Trail Mix should just be called “Dig around until you find the M&M’s”

@XplodingUnicorn

I had abstinence-only sex education when I was in high school.

It was called Dungeons and Dragons.

@OllyiConic

ME: I lied in my interview.

BOSS: what was the lie?

ME: all lies. except about my aunt.

BOSS: she wants to party with me?

ME: big time.

@SortaBad

After I drink coffee I show my empty mug to the IT guy and tell him I’ve successfully installed Java.

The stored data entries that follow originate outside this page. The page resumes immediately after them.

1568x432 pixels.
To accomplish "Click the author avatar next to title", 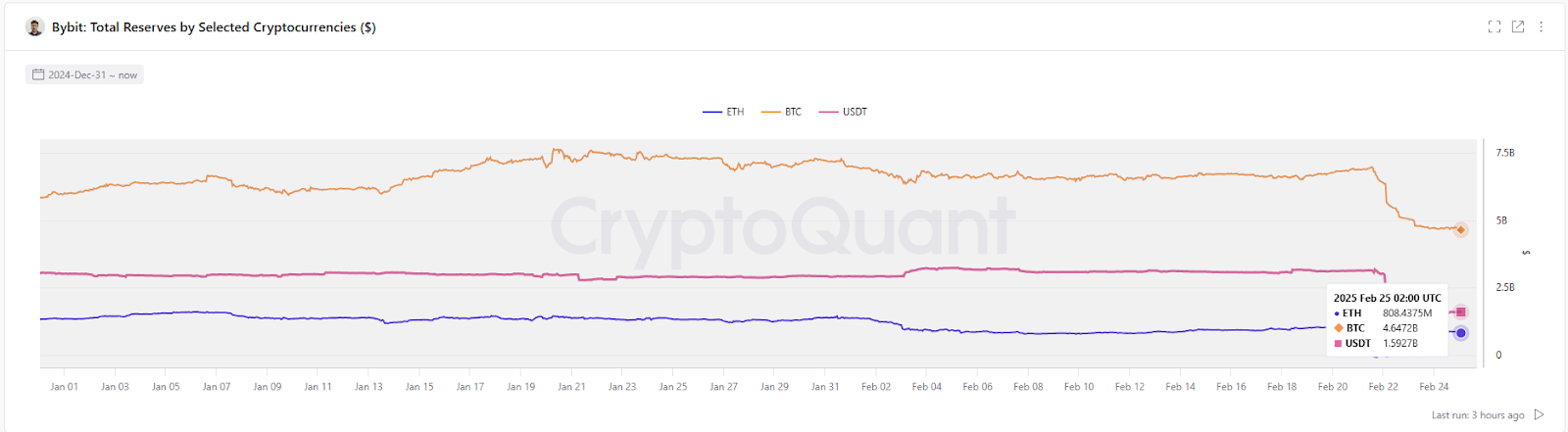I will (x=35, y=27).
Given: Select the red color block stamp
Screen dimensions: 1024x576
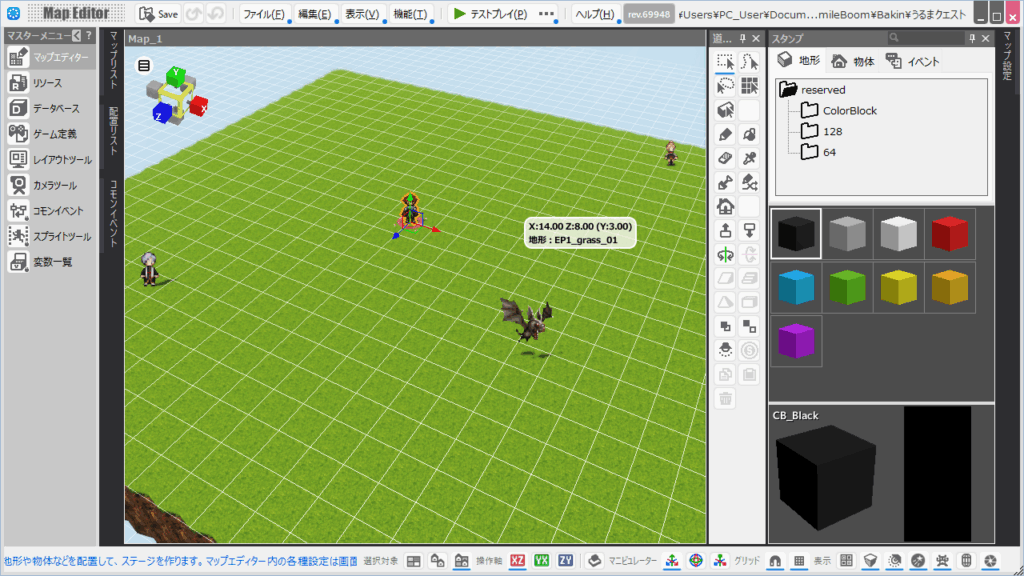Looking at the screenshot, I should tap(949, 234).
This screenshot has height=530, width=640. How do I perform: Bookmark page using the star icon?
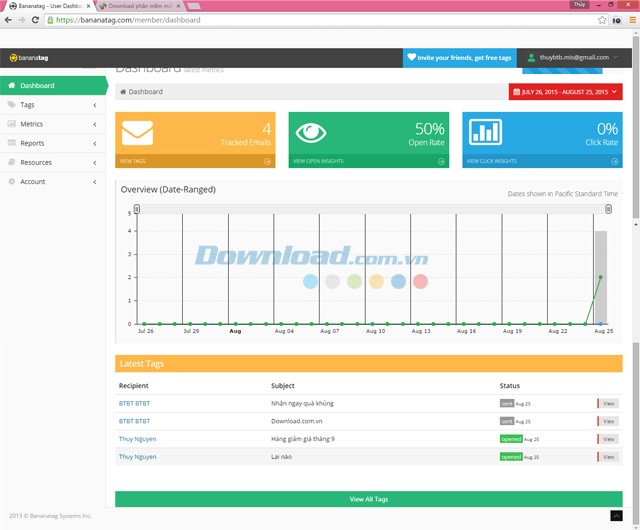(x=600, y=20)
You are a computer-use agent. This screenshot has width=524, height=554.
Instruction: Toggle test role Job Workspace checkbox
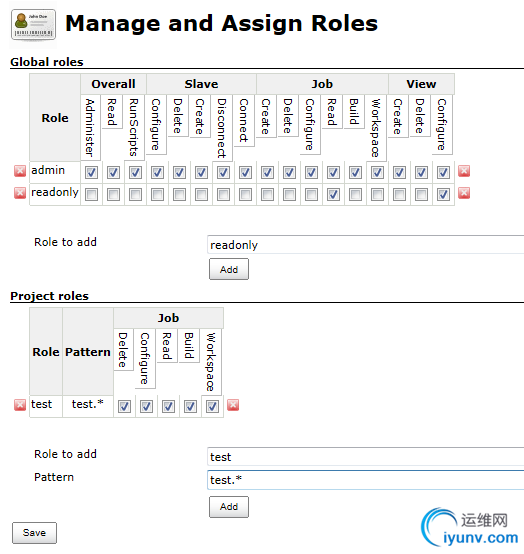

He hates me.

@notmythirdrodeo

[opening day at fast food place]

manager: all the orders in?

employee: yes.

manager: the electrical all set?

employee: yes.

manager: and the chairs. do they grate loudly against the floors?

employee: yes.

manager: perfect. we’re ready.

@DevilryFun

There’s a fine line between myth and reality and booze blurs it nicely.

@TheAlexNevil

All carpentry tool names were created by someone in desperate need of sex.

@lmwortho

I don’t know about eating 8 spiders a year but I’m definitely eating kilos of dog fur.

@john_self

Just spent a week building a time machine. That’s seven days of my life I’m going to get back.

@whimsik_l

I carpool with a guy & we have officially run out of things to talk about. Today he commented on how well-made the road was. I agreed.